▶ _Tâche courte_
Dans le texte de lecture, que rapportent les Hassaniès des huttes indigènes situées sur la hauteur ?

▶ _Texte de lecture_
Nous bivouaquâmes avant Alguede, sous un sycomore touffu, au bord d’une onde claire dédaignée par les baisers du soleil. C’était moi qui, jusqu’alors, m’étais chargé du menu des deux ou trois repas que nous avions pris ensemble, et dont quelques francolins, une petite gazelle, avec deux ou trois pintades tuées au courant de la marche, avaient fait tous les frais. Sur le point de nous quitter pour toujours sans doute, mes Hassaniès voulurent m’en offrir un à la mode de chez eux. Je les laissai agir. On apercevait sur la hauteur, en face de notre campement, sept ou huit huttes indigènes. Des troupeaux paissaient autour. Ils se dirigèrent de ce côté, et au bout d’une demi-heure revinrent chargés d’un mouton et d’un régime de dattes sèches.

En un clin d’œil, la bête est dépouillée et embrochée à une longue perche devant un feu pétillant ; puis le succulent rôti, toujours garni de son manche, nous est servi en entier sur des pierres plates ramassées au fond de la source. Depuis, à combien de diffas, en Algérie, n’ai-je pas pris part, avec le mouton traditionnel apprêté de la même manière ! Mais celui-là, mon estomac reconnaissant ne l’oubliera jamais. C’était le premier que je mangeais ainsi accommodé, et je le vois encore étalant à nos regards affamés ses chairs cuites à point, son sang juteux, sa graisse dorée, sa peau légèrement grillée criant sous le couteau. Quelle place occupent, dans les préoccupations de l’homme, les soucis et les appétits matériels, lorsque, affranchi des conventions policées de la civilisation, il se trouve jeté au milieu de l’existence d’aventures et de ses lois inexorables !

Entrées d'un jeu de données
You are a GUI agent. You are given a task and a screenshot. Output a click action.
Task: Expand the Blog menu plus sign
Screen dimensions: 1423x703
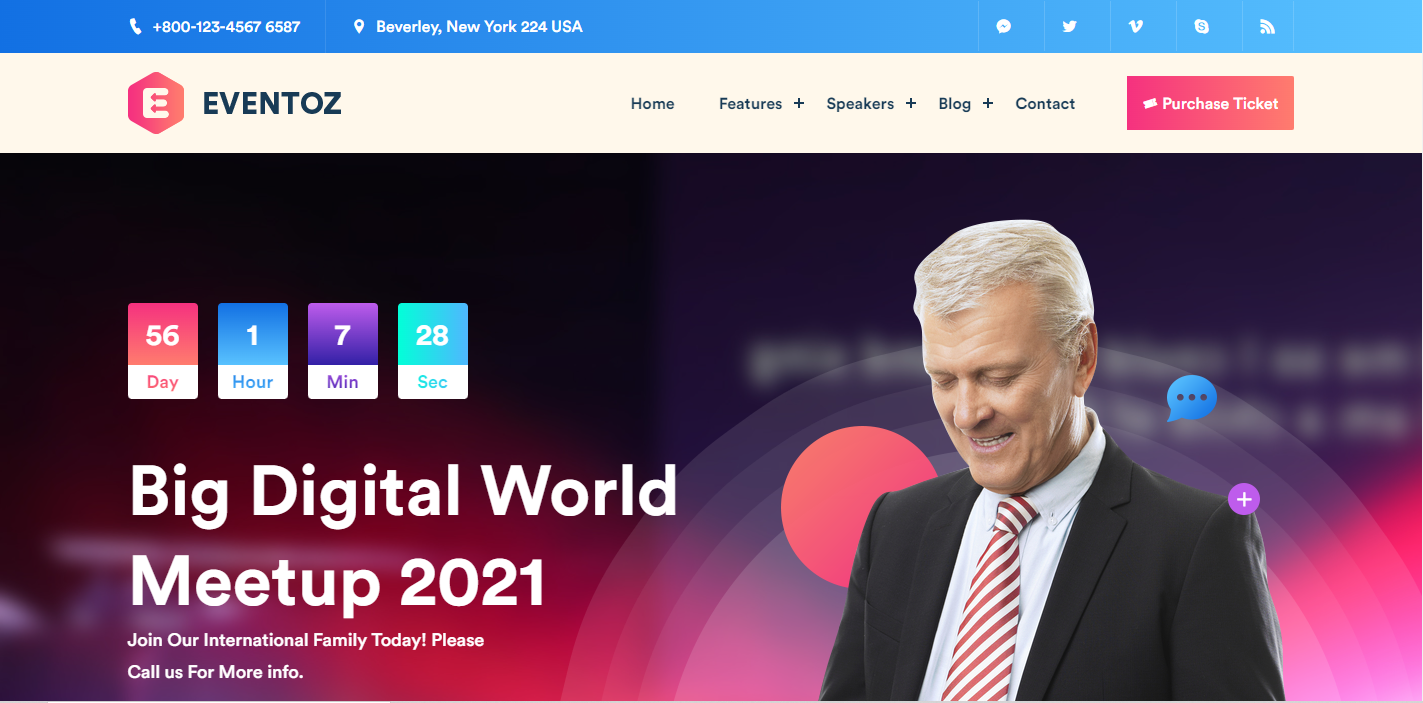point(988,103)
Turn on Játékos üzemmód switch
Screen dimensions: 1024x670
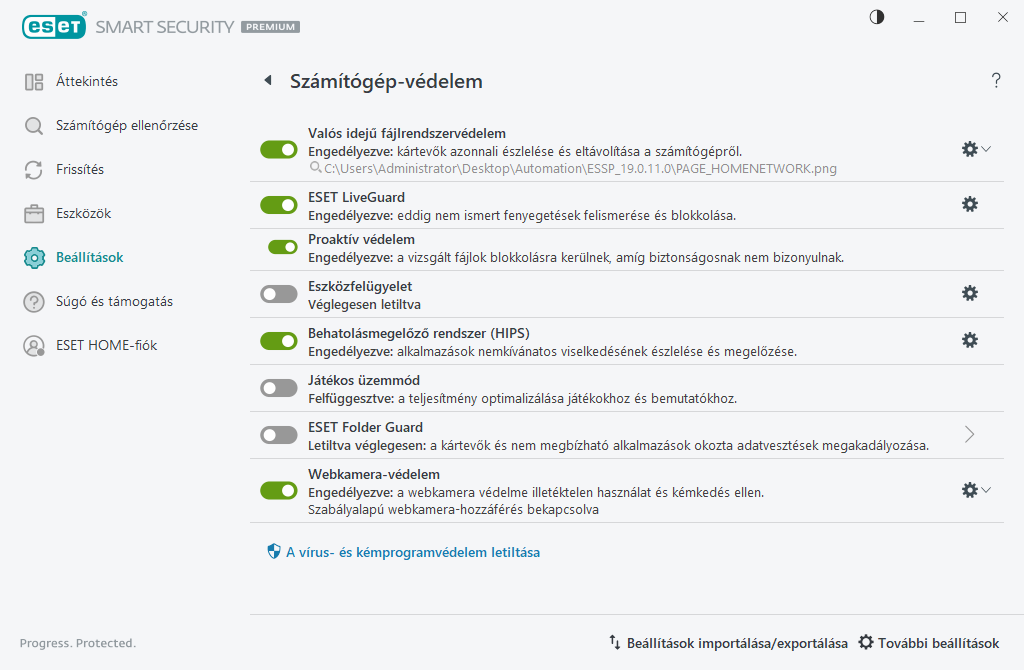[x=279, y=388]

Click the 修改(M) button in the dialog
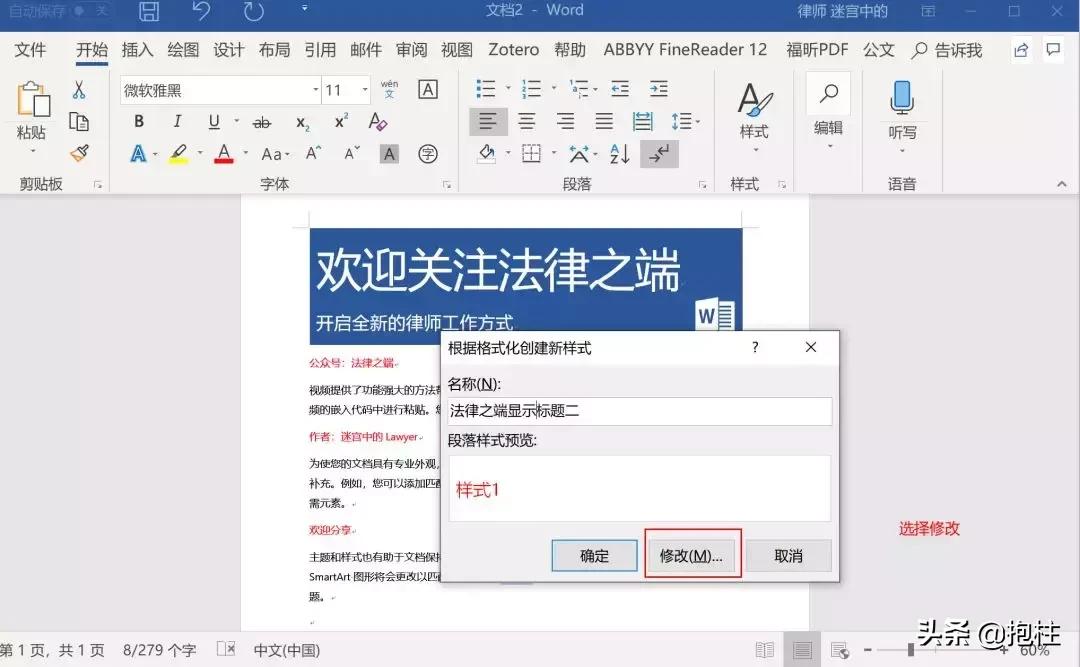tap(692, 555)
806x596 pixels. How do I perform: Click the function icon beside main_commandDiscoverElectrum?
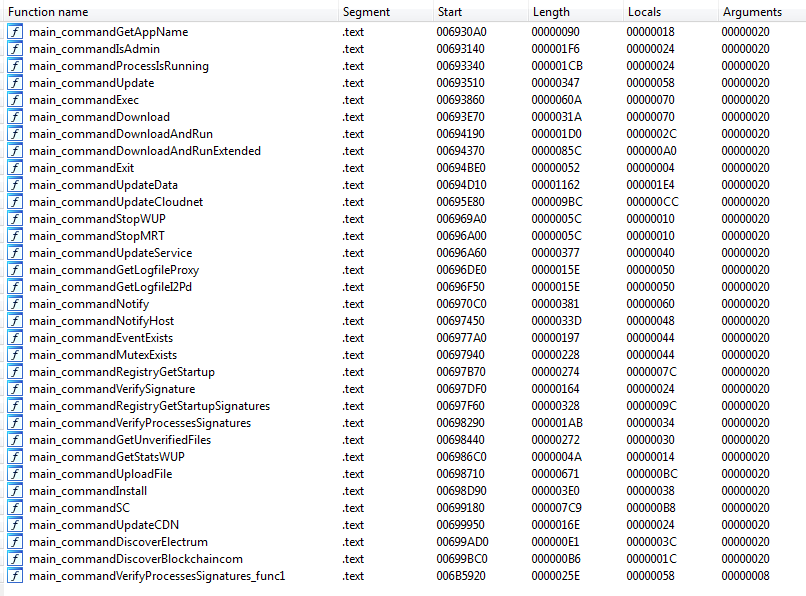15,542
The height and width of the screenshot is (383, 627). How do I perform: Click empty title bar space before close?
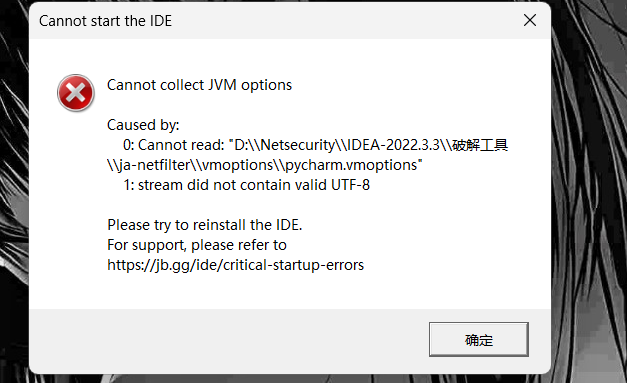point(344,21)
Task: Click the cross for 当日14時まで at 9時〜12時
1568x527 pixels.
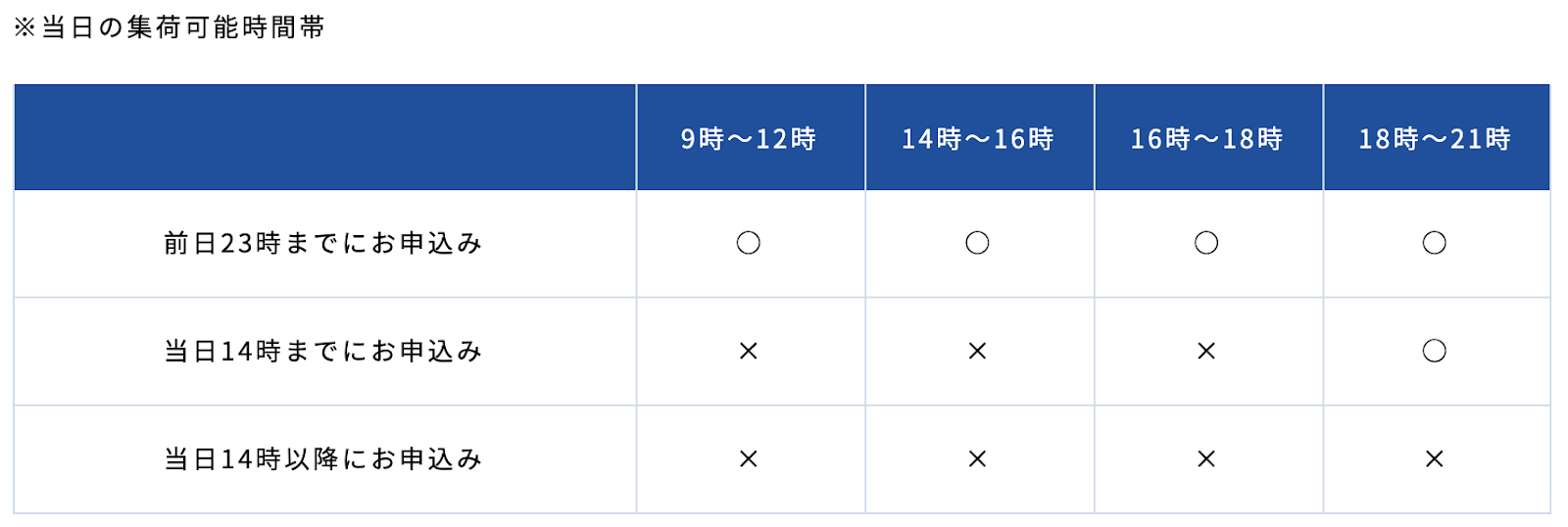Action: click(x=749, y=351)
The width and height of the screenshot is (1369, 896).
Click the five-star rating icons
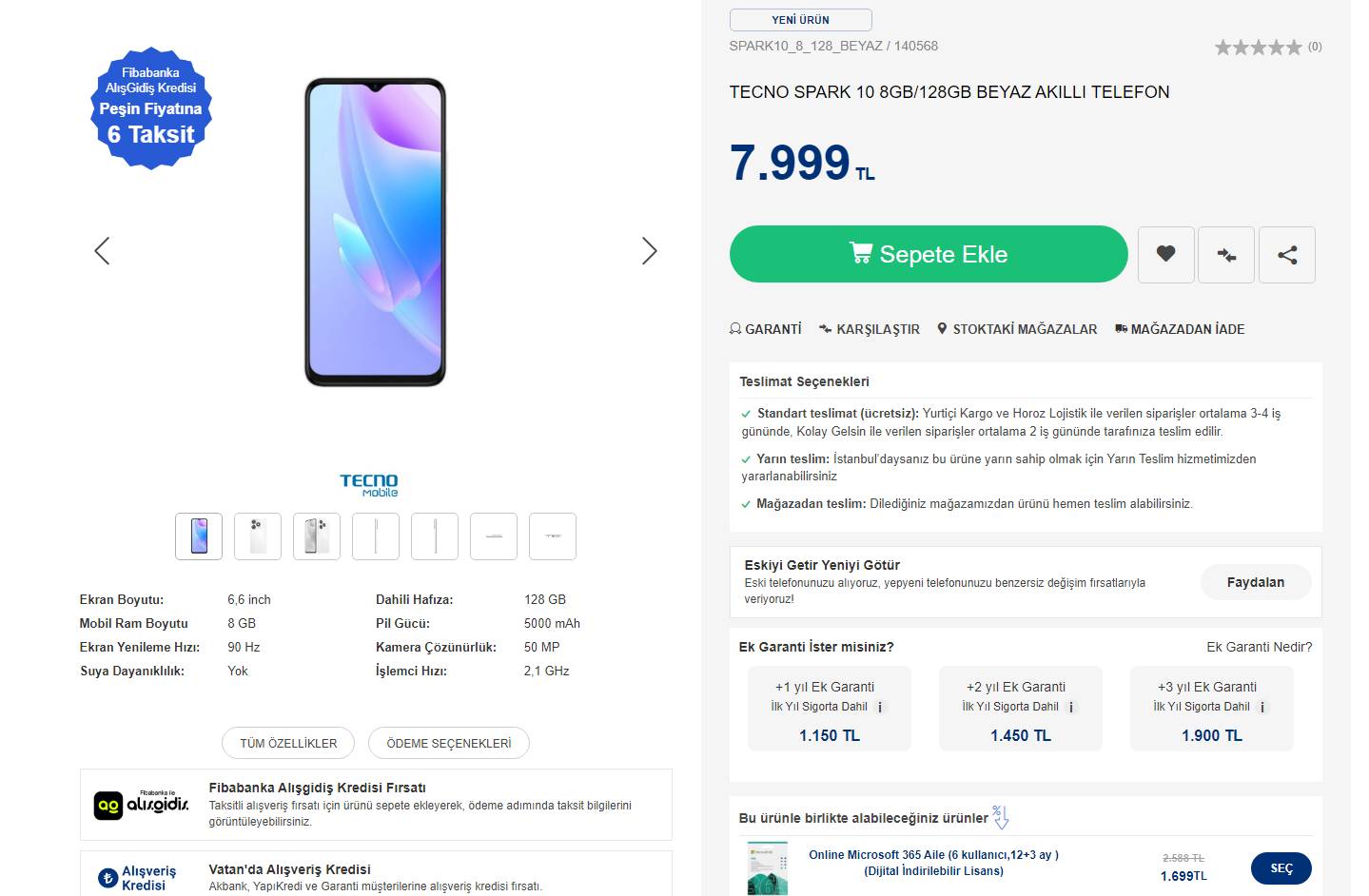click(1258, 47)
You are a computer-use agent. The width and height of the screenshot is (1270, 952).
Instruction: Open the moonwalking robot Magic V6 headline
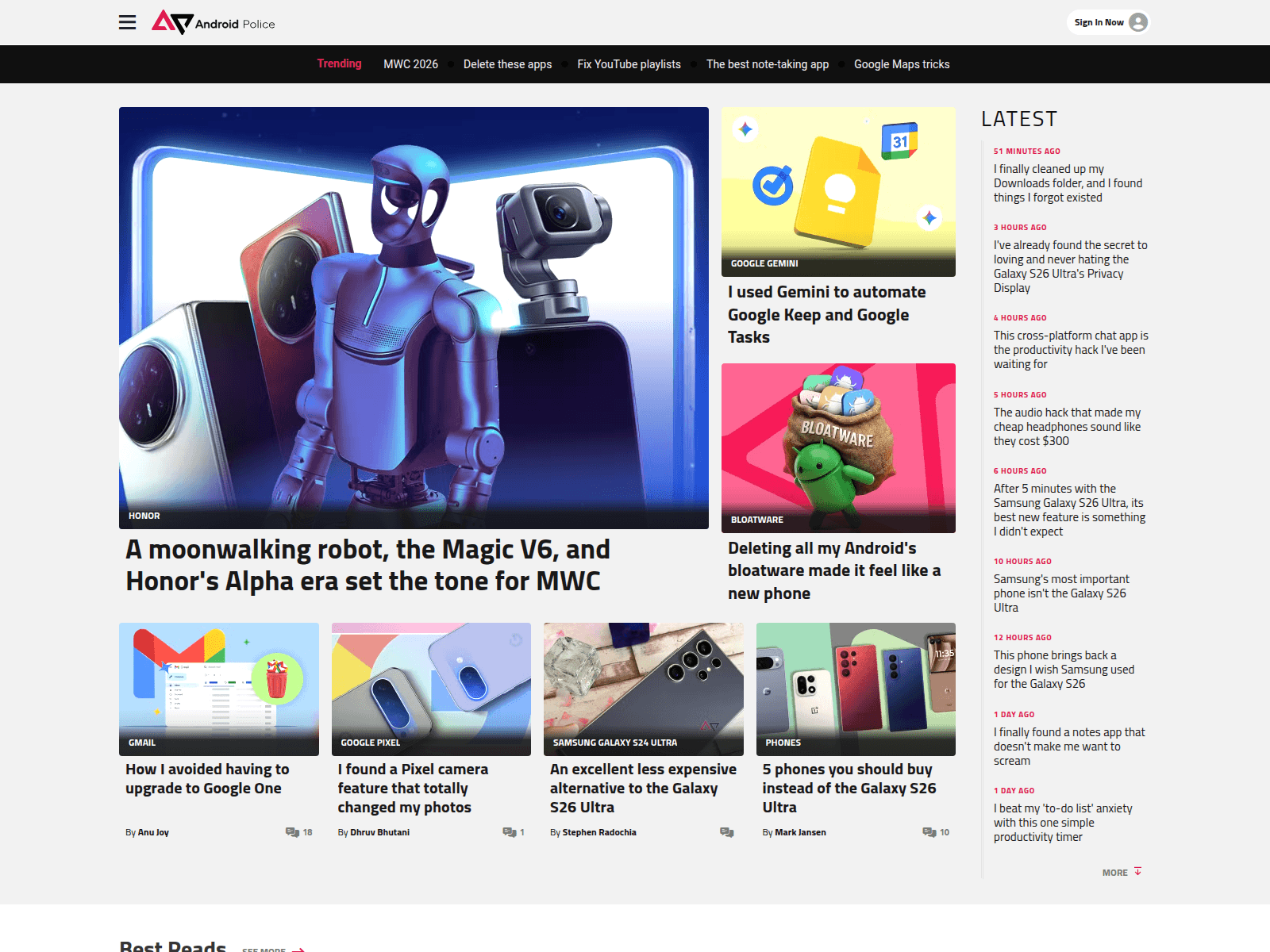(368, 565)
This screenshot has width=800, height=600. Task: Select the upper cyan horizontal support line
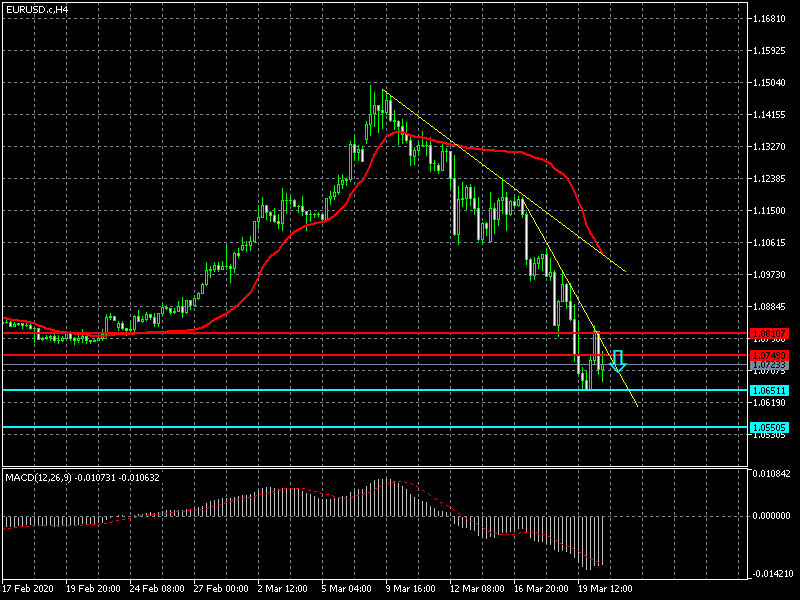tap(300, 390)
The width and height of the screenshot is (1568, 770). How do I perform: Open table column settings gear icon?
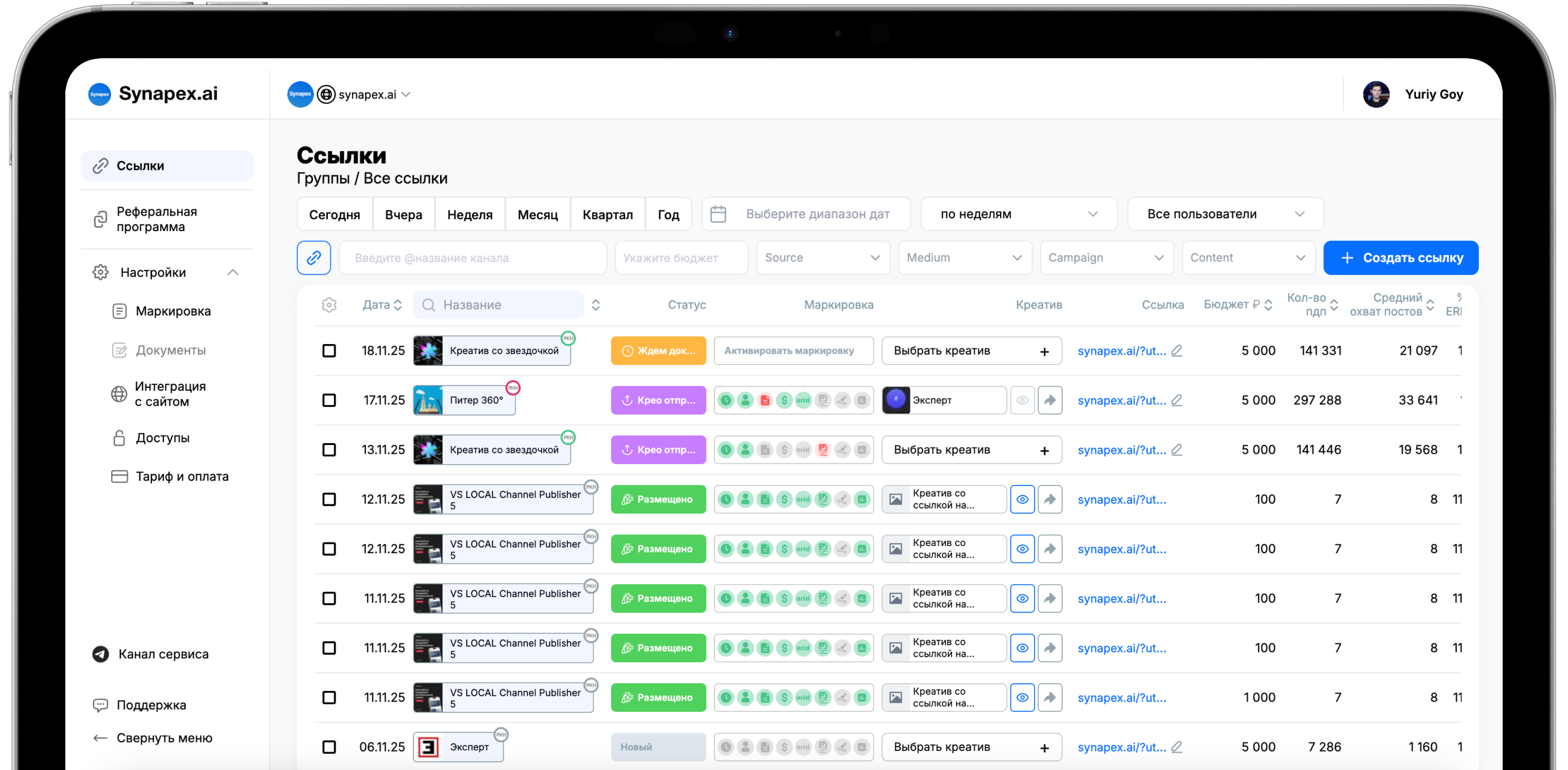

▶ _Résultat_
Un mouton et un régime de dattes sèches.